Civil Rights and Protests

Race Riots

How did the modern Civil Rights Movement begin?

On Thursday, December 1, 1955, Rosa McCauley Parks (1913–2005), a seamstress who worked for a downtown department store in Montgomery, Alabama, made her way home on the Cleveland Avenue bus. Parks was seated in the first row that was designated for blacks. The white rows in the front of the bus soon filled up. When Parks was asked to give up her seat so that a white man could sit down, she refused. She was arrested and sent to jail.

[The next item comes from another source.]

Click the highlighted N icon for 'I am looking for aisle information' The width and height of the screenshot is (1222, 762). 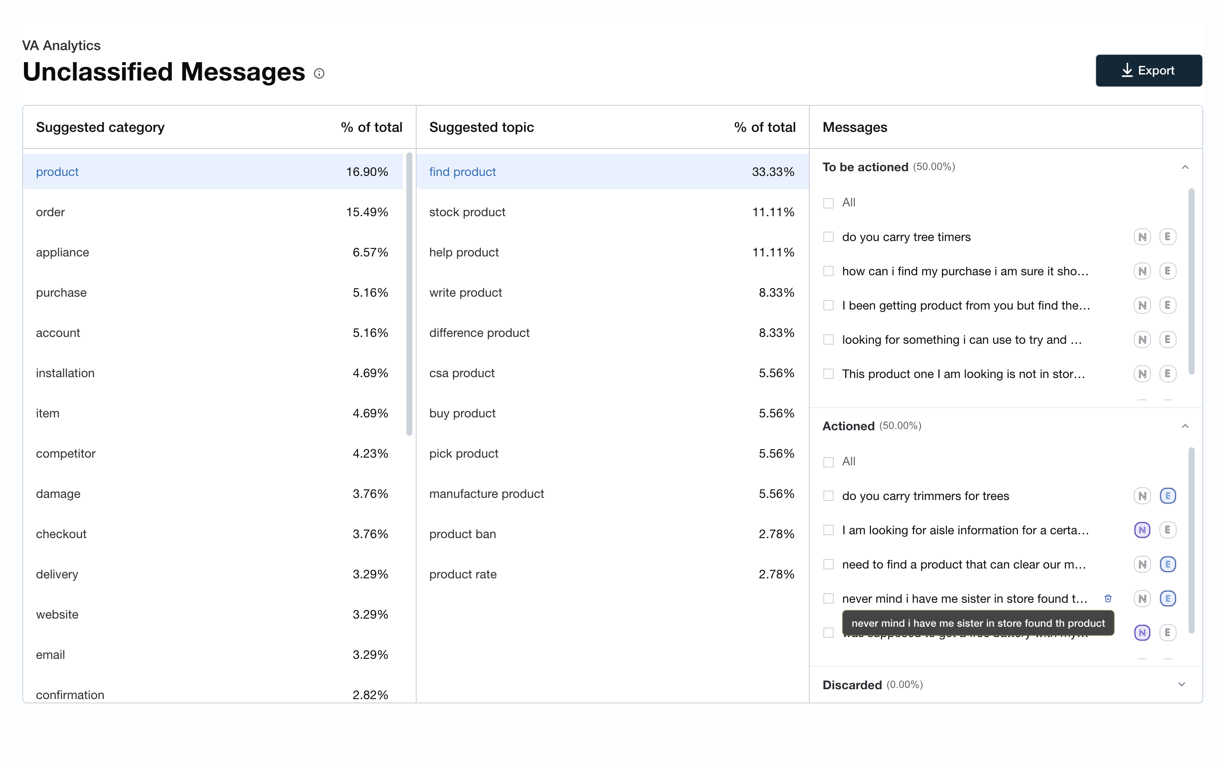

Montgomery’s black leaders had discussed staging a protest against racial segregation on city buses. They soon organized, with Baptist minister Martin Luther King Jr. (1929–1968) as their leader. Beginning on December 5, 1955, thousands of black people refused to ride the city bus: The Montgomery Bus Boycott had begun. It lasted more than a year—382 days—and ended only when the U.S. Supreme Court ruled that segregation on the buses was unconstitutional. The protesters and civil rights activists had emerged the victors in this—their first and momentous effort to end segregation and discrimination in the United States.

Parks, who lost her job as a result of the arrest, later explained that she had acted on her own beliefs that she was being unfairly treated. But in so doing Parks had taken a stand and had given rise to a powerful, effective, and historic movement.